[Rows for locating text and elements]
────────────────────────────────────────
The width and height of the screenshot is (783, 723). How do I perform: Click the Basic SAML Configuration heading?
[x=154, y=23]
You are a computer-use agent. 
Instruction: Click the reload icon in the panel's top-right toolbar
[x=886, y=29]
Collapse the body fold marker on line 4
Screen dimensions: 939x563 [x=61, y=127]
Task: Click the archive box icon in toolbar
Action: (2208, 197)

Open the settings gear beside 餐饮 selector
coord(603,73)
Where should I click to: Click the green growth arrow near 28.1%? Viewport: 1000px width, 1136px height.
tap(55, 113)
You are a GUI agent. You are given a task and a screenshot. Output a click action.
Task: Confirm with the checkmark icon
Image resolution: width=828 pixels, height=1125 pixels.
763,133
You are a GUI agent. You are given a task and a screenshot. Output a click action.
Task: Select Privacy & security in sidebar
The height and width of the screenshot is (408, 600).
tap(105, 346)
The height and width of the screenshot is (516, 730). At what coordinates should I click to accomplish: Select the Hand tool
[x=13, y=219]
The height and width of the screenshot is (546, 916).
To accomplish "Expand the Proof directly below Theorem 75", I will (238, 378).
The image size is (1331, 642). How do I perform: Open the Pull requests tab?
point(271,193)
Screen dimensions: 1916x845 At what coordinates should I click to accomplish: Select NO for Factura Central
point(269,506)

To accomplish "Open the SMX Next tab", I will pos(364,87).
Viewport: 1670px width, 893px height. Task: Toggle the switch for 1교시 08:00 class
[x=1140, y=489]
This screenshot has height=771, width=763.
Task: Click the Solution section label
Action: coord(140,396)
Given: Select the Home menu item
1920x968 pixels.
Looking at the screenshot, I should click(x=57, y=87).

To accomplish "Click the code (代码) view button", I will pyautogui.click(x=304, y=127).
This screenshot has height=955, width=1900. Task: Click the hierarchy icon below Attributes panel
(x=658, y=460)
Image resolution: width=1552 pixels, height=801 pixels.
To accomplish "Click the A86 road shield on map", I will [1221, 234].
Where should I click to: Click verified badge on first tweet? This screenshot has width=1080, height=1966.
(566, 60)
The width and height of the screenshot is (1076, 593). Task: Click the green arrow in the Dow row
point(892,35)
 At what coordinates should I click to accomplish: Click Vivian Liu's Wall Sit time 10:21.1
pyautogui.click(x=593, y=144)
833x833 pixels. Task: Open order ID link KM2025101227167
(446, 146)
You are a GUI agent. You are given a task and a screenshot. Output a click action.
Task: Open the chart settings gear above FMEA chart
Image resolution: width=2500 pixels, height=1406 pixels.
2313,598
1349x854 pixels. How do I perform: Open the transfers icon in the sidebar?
────────────────────────────────────────
### What to produce
Change "GUI agent" to "screen agent" in each of the rows above, keeping everything else the same.

### Exercise output
The width and height of the screenshot is (783, 723). How do I perform: Click the Basic SAML Configuration heading?
[x=154, y=23]
You are a computer-use agent. 
Instruction: Click the reload icon in the panel's top-right toolbar
[x=886, y=29]
Collapse the body fold marker on line 4
Screen dimensions: 939x563 [x=61, y=127]
Task: Click the archive box icon in toolbar
Action: (2208, 197)

Open the settings gear beside 餐饮 selector
coord(603,73)
Where should I click to: Click the green growth arrow near 28.1%? Viewport: 1000px width, 1136px height.
tap(55, 113)
You are a screen agent. You are given a task and a screenshot. Output a click action.
Task: Confirm with the checkmark icon
Image resolution: width=828 pixels, height=1125 pixels.
763,133
You are a screen agent. You are given a task and a screenshot. Output a click action.
Task: Select Privacy & security in sidebar
The height and width of the screenshot is (408, 600).
tap(105, 346)
The height and width of the screenshot is (516, 730). At what coordinates should I click to accomplish: Select the Hand tool
[x=13, y=219]
The height and width of the screenshot is (546, 916).
To accomplish "Expand the Proof directly below Theorem 75", I will (238, 378).
The image size is (1331, 642). How do I perform: Open the Pull requests tab?
point(271,193)
Screen dimensions: 1916x845 At what coordinates should I click to accomplish: Select NO for Factura Central
point(269,506)

To accomplish "Open the SMX Next tab", I will pos(364,87).
Viewport: 1670px width, 893px height. Task: Toggle the switch for 1교시 08:00 class
[x=1140, y=489]
This screenshot has height=771, width=763.
Task: Click the Solution section label
Action: coord(140,396)
Given: Select the Home menu item
1920x968 pixels.
Looking at the screenshot, I should click(x=57, y=87).

To accomplish "Click the code (代码) view button", I will pyautogui.click(x=304, y=127).
This screenshot has height=955, width=1900. Task: Click the hierarchy icon below Attributes panel
(x=658, y=460)
Image resolution: width=1552 pixels, height=801 pixels.
To accomplish "Click the A86 road shield on map", I will [1221, 234].
Where should I click to: Click verified badge on first tweet? This screenshot has width=1080, height=1966.
(566, 60)
The width and height of the screenshot is (1076, 593). Task: Click the green arrow in the Dow row
point(892,35)
 At what coordinates should I click to accomplish: Click Vivian Liu's Wall Sit time 10:21.1
pyautogui.click(x=593, y=144)
833x833 pixels. Task: Open order ID link KM2025101227167
(446, 146)
You are a screen agent. You are given a task and a screenshot. Output a click action.
Task: Open the chart settings gear above FMEA chart
Image resolution: width=2500 pixels, height=1406 pixels.
2313,598
1349x854 pixels. How do I perform: Open the transfers icon in the sidebar?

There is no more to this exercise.